= Global Assembly Cache =

Component of Microsoft's .NET Framework

The Global Assembly Cache (GAC) is a machine-wide CLI assembly cache for the Common Language Infrastructure (CLI) in Microsoft's .NET Framework. The approach of having a specially controlled central repository addresses the flaws in the shared library concept and helps to avoid pitfalls of other solutions that led to drawbacks like DLL hell.

== Requirements ==
Assemblies residing in the GAC must adhere to a specific versioning scheme which allows for side-by-side execution of different code versions. Specifically, such assemblies must be strongly named.

==Usage==
There are two ways to interact with the GAC: the Global Assembly Cache Tool (gacutil.exe) and the Assembly Cache Viewer (shfusion.dll).

===Global Assembly Cache Tool===
gacutil.exe is an older command-line utility that shipped with .NET 1.1 and is still available with the .NET SDK.

One can check the availability of a shared assembly in GAC by using the command:

gacutil.exe /l <assemblyName>

One can register a shared assembly in the GAC by using the command:

gacutil.exe /i <assemblyName>

Or by copying an assembly file into the following location:

%windir%\assembly\

Note that for .NET 4.0 the GAC location is now:

%windir%\Microsoft.NET\assembly\

Other options for this utility will be briefly described if you use the /? flag, i.e.:

gacutil.exe /?

===Assembly Cache Viewer===
The newer interface, the Assembly Cache Viewer, is integrated into Windows Explorer. Browsing %windir%\assembly\ (for example, C:\WINDOWS\assembly) or %WINDIR%\Microsoft.NET\assembly, displays the assemblies contained in the cache along with their versions, culture, public key token, and processor architecture. Assemblies are installed by dragging and dropping and uninstalled by selecting and pressing the delete key or using the context menu.

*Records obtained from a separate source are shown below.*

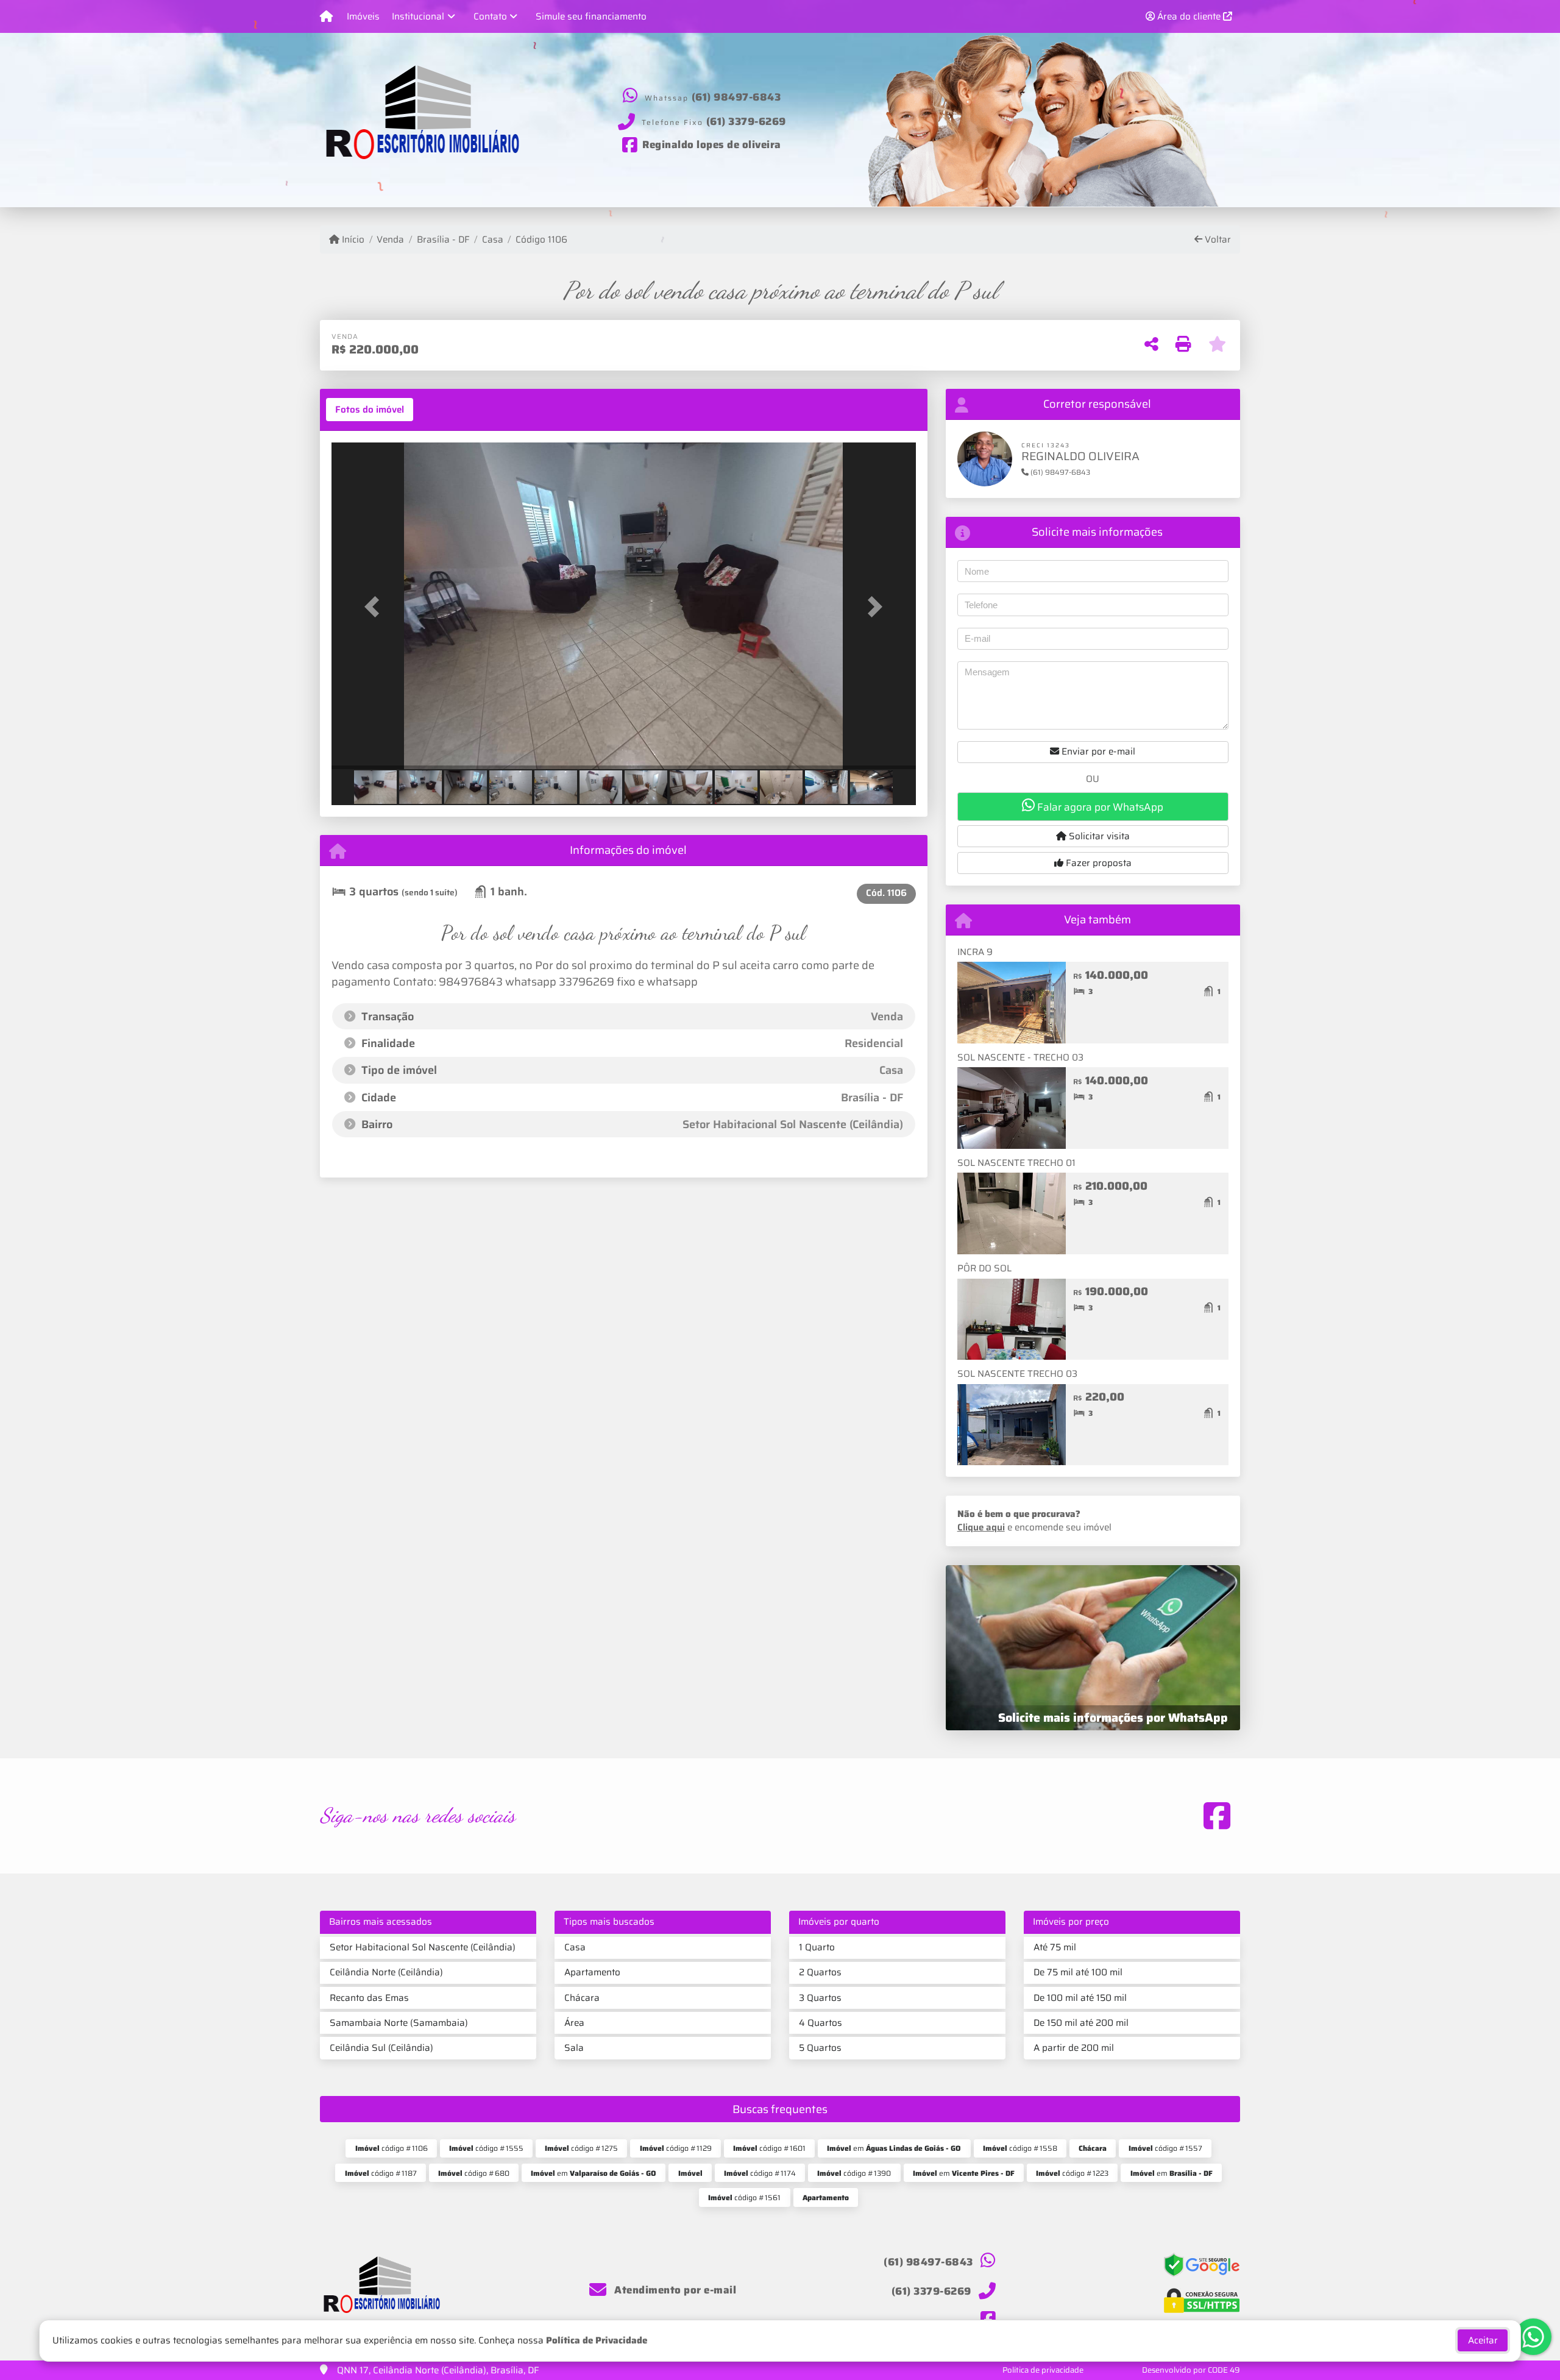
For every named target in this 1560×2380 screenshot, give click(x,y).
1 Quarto (817, 1947)
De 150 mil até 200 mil (1081, 2023)
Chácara (582, 1998)
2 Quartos (820, 1972)
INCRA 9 (975, 952)
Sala (574, 2048)
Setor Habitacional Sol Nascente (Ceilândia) (423, 1947)
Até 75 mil (1055, 1947)
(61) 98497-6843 (736, 97)
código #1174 (760, 2173)
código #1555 (486, 2148)
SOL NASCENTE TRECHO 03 (1017, 1373)
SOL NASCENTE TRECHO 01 (1016, 1163)
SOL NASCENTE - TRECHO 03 (1020, 1057)
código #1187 (381, 2173)
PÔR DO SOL (984, 1268)
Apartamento (592, 1972)
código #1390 (854, 2173)
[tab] (369, 409)
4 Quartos (820, 2023)
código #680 (473, 2173)
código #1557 (1165, 2148)
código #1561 (744, 2197)
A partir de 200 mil (1074, 2048)
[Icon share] (1217, 1816)
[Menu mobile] (326, 16)
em (894, 2148)
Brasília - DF (443, 240)
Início (351, 240)
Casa (492, 240)
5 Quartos (820, 2048)
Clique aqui (981, 1527)
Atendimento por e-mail (674, 2290)
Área (574, 2023)
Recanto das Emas (369, 1998)
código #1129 (676, 2148)
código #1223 (1072, 2173)
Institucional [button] (418, 16)
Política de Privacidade (596, 2340)
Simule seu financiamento (591, 16)
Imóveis (363, 16)
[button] (375, 606)
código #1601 (769, 2148)
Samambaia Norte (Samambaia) (399, 2023)
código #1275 (581, 2148)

With the launch of the .NET Framework 4, the Assembly Cache Viewer shell extension is obsolete.

== Example of use==
A computer has two CLI assemblies both named AssemblyA, but one is version 1.0 and the other is version 2.0. Since it is required that both be compiled to a file named AssemblyA, they cannot exist in the same directory within the FAT32 file system. Instead, the virtual file system of the GAC can be used by programs that need to use each version of the assembly specifically.

==Implementation==
The GAC as a construct does not actually exist within the Windows OS. It is implemented and managed by the CLI. The folders within "systemroot" named assembly and Microsoft.NET\assembly (for .NET 4.0) contain all globally available assemblies with managed filenames so that the version and public key tokens can be included. Each version can therefore exist within the same location and be called without requiring subsequent versions to preserve code entry point locations as usual. Windows Explorer allows the drag-and-drop installation of assemblies into this folder only if they would otherwise be permitted to be installed from the command line.

A calling application may specify a version of an assembly when referencing it, so the run-time can simply refer to the filename to use the correct one.

==Pitfalls==
The Global Assembly Cache mechanism helps to avoid older DLL hell, but it still has some drawbacks, such as:
- By default, applications will only run with the version of the .NET Framework used to compile it, which can cause the application to fail on machines with newer versions of the .NET Framework installed — even when the application would normally run properly with the newer version.
- It is sometimes necessary to use conditional compilation if some of the core .NET calls (used in the application) are only supported for some versions of the framework.
- .NET applications that rely on native code risk incompatibilities, even with the GAC mechanism.
- Every assembly that is added to the GAC must be strongly named. The process of making an assembly "strongly named" can be quite painful in some situations. For example, if an assembly depends on another assembly that is not strongly named, it cannot be registered in the GAC. In cases where the code of the third-party assembly is not in the programmer's possession, transforming the assembly to be strongly named can in fact be impossible.
- Browsing for files using standard Windows APIs doesn't allow selection of DLLs located under the "assembly" folder when Explorer is showing the user-friendly view of the GAC.